== Stored records ==

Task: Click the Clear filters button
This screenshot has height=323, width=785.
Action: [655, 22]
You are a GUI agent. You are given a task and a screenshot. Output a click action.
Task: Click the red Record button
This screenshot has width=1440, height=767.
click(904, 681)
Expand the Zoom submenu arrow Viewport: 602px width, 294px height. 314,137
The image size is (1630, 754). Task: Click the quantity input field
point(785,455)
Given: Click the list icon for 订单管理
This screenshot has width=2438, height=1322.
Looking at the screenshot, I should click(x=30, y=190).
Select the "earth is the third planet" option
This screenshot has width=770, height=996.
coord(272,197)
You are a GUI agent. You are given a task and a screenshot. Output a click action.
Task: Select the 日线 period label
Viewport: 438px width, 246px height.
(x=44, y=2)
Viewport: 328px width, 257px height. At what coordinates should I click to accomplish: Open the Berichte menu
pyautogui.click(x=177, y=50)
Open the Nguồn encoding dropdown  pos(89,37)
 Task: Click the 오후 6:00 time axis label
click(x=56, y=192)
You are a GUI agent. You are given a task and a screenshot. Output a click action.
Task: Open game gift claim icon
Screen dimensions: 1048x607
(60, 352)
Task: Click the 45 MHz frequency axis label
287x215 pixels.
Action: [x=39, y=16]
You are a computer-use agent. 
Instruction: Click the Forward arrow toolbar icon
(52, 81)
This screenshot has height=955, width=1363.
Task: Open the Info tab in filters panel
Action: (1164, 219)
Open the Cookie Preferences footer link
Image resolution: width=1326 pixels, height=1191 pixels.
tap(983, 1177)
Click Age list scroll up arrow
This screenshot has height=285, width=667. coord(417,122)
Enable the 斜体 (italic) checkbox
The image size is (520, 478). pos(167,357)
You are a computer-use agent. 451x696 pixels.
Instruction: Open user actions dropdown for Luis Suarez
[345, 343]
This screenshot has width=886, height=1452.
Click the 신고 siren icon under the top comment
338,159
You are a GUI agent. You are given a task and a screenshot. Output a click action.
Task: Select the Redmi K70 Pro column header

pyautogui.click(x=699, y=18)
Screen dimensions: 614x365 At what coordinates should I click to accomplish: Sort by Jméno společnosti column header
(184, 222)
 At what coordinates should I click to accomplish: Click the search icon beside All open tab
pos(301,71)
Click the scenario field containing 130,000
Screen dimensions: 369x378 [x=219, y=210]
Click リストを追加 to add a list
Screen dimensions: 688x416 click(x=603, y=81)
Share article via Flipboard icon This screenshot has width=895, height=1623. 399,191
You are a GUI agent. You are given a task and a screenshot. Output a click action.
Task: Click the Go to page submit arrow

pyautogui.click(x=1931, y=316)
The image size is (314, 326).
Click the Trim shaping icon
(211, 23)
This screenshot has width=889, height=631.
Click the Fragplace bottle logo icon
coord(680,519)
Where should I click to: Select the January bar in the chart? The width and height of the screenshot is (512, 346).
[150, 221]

===

- [Stated task] Render the rows from the line with "Task: Click the 오후 6:00 time axis label" to the line with "pyautogui.click(x=699, y=18)" as a Markdown table with the columns n and Line, skipping blank lines.

- [Result for this exercise]
| n | Line |
|---|---|
| 1 |  Task: Click the 오후 6:00 time axis label |
| 2 | click(x=56, y=192) |
| 3 | You are a GUI agent. You are given a task and a screenshot. Output a click action. |
| 4 | Task: Open game gift claim icon |
| 5 | Screen dimensions: 1048x607 |
| 6 | (60, 352) |
| 7 | Task: Click the 45 MHz frequency axis label |
| 8 | 287x215 pixels. |
| 9 | Action: [x=39, y=16] |
| 10 | You are a computer-use agent.  |
| 11 | Instruction: Click the Forward arrow toolbar icon |
| 12 | (52, 81) |
| 13 | This screenshot has height=955, width=1363. |
| 14 | Task: Open the Info tab in filters panel |
| 15 | Action: (1164, 219) |
| 16 | Open the Cookie Preferences footer link |
| 17 | Image resolution: width=1326 pixels, height=1191 pixels. |
| 18 | tap(983, 1177) |
| 19 | Click Age list scroll up arrow |
| 20 | This screenshot has height=285, width=667. coord(417,122) |
| 21 | Enable the 斜体 (italic) checkbox |
| 22 | The image size is (520, 478). pos(167,357) |
| 23 | You are a computer-use agent. 451x696 pixels. |
| 24 | Instruction: Open user actions dropdown for Luis Suarez |
| 25 | [345, 343] |
| 26 | This screenshot has width=886, height=1452. |
| 27 | Click the 신고 siren icon under the top comment |
| 28 | 338,159 |
| 29 | You are a GUI agent. You are given a task and a screenshot. Output a click action. |
| 30 | Task: Select the Redmi K70 Pro column header |
| 31 | pyautogui.click(x=699, y=18) |